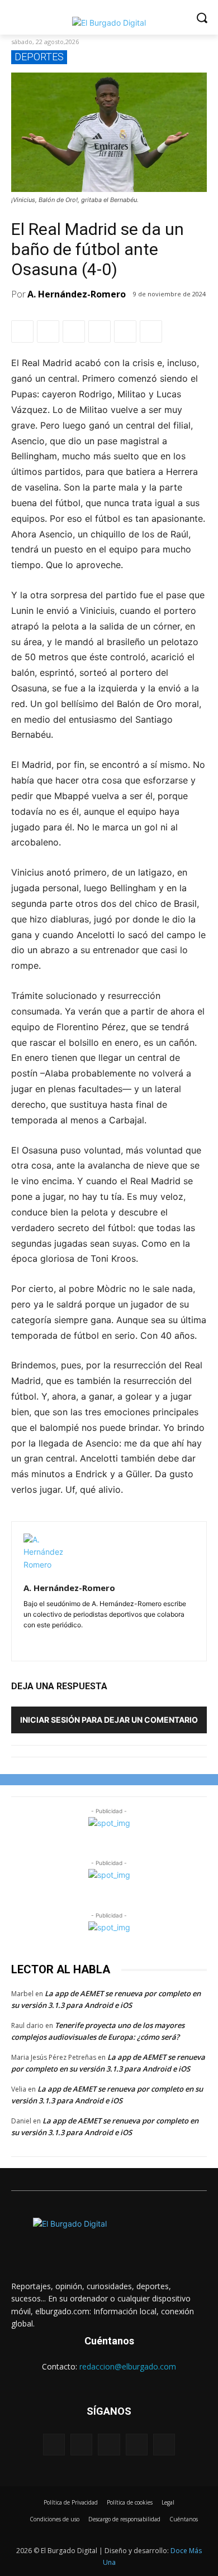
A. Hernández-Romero (76, 294)
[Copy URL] (151, 331)
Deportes (39, 57)
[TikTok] (137, 2444)
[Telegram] (125, 331)
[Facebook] (22, 331)
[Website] (76, 1640)
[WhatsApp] (74, 331)
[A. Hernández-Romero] (43, 1553)
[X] (48, 331)
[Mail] (60, 1640)
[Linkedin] (99, 331)
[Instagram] (44, 1640)
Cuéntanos (109, 2341)
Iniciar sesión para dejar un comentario (109, 1719)
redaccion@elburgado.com (127, 2366)
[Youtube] (164, 2444)
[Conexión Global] (109, 23)
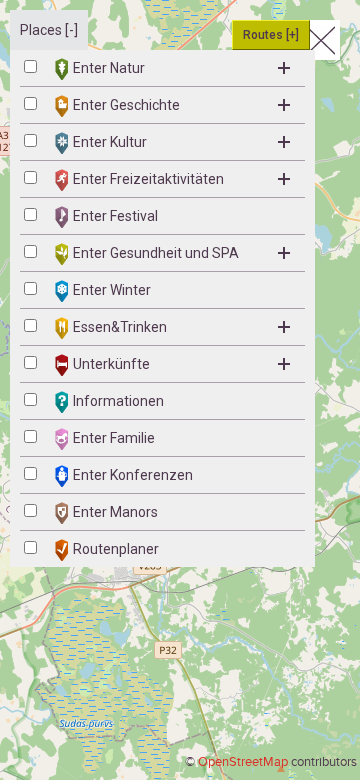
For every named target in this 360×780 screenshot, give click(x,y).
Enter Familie (114, 438)
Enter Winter (112, 290)
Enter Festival (115, 216)
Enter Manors (115, 512)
■ ■ ■ ■ ■ ■ ■
* [WHAT YOU SHOULD DO]
At the line containing "Enter Familie (114, 438)", start copying. Continue exactly through the final line of the entries above and stop there.

* [ANSWER AREA]
Enter Familie (114, 438)
Enter Winter (112, 290)
Enter Festival (115, 216)
Enter Manors (115, 512)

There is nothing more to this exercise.